Articles are rated on a 0-5 scale based on their readability:

  • 0 - Personal notes: Content that is only meaningful to me. These are often shorthand notes, context-dependent references, or incomplete thoughts that lack the necessary background for others to understand.

  • 1 - Cryptic: Readable but highly condensed or assumes significant context. These articles may use jargon without explanation, reference obscure concepts, or present ideas in a very terse manner. You might be able to extract value, but it requires effort and potentially external research.

  • 3 - Specialized/Expert audience: Articles written for readers with domain expertise. These assume familiarity with technical terminology, concepts, and background knowledge in a specific field (e.g., machine learning, software architecture, AGI research). The writing is clear if you have the prerequisite knowledge.
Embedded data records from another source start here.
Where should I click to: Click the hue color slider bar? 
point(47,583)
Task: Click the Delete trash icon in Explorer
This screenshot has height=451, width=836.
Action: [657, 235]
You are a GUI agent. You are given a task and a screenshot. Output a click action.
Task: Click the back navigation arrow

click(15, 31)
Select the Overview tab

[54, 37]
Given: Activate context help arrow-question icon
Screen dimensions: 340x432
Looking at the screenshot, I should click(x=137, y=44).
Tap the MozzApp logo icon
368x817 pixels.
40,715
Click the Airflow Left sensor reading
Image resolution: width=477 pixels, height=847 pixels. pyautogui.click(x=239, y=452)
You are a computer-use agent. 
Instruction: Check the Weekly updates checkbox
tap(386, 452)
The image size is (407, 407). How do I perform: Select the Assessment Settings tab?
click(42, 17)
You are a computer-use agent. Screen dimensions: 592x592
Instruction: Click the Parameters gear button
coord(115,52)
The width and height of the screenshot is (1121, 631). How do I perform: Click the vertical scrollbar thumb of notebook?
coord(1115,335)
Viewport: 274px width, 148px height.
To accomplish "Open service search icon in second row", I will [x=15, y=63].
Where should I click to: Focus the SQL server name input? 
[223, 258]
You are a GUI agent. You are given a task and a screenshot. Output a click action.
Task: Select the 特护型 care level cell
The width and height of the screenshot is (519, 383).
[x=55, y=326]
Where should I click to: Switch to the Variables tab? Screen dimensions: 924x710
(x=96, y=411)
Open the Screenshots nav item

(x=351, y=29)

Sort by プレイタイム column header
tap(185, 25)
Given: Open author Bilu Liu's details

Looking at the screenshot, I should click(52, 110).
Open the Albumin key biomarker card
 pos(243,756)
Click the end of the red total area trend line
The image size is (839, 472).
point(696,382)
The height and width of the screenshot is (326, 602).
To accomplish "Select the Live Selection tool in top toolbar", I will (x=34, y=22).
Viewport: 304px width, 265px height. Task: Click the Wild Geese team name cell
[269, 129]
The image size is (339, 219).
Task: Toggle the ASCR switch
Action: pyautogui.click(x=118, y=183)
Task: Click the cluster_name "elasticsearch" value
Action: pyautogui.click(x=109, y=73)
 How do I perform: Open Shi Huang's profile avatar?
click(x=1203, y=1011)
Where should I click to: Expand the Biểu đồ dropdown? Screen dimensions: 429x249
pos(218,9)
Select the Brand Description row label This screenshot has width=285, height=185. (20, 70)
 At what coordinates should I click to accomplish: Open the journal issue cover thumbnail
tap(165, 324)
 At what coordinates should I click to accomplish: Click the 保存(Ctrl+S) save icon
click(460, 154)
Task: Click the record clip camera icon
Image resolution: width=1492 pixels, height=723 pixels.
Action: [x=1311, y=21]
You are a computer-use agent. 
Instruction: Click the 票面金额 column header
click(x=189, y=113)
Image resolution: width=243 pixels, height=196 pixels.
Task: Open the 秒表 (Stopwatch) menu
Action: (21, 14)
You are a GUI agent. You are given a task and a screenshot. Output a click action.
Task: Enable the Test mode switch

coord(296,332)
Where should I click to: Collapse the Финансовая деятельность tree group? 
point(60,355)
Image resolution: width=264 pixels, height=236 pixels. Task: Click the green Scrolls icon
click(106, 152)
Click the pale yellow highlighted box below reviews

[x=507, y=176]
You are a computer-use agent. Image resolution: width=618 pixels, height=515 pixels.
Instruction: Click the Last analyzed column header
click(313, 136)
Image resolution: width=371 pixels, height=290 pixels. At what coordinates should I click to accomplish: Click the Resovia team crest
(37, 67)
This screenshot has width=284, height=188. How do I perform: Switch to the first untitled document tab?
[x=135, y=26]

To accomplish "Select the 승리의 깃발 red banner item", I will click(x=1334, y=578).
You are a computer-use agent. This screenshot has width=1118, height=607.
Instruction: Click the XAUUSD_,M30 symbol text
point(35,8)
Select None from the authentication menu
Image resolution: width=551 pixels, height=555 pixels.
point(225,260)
  • 5 - General audience: Articles written to be accessible to anyone with general reading ability. These explain concepts from first principles, define technical terms when used, and don't assume specialized background knowledge. They're structured for easy consumption.

The readability index serves several purposes:

  1. Reader efficiency: Helps readers quickly determine if an article matches their current context and expertise level before investing time in reading it.

  2. Content discovery: Makes it easier to filter or search for articles at the appropriate level - whether you want deep technical content or accessible introductions.

  3. Author awareness: Forces me to be conscious about my target audience when writing, which can improve clarity and focus.

  4. Archive navigation: As this blog contains a mix of polished articles and personal research notes, the index helps distinguish between content types.

This index is subjective and represents my assessment at the time of writing. Your mileage may vary - what I consider a "3" might be a "5" for experts in that field or a "1" for beginners.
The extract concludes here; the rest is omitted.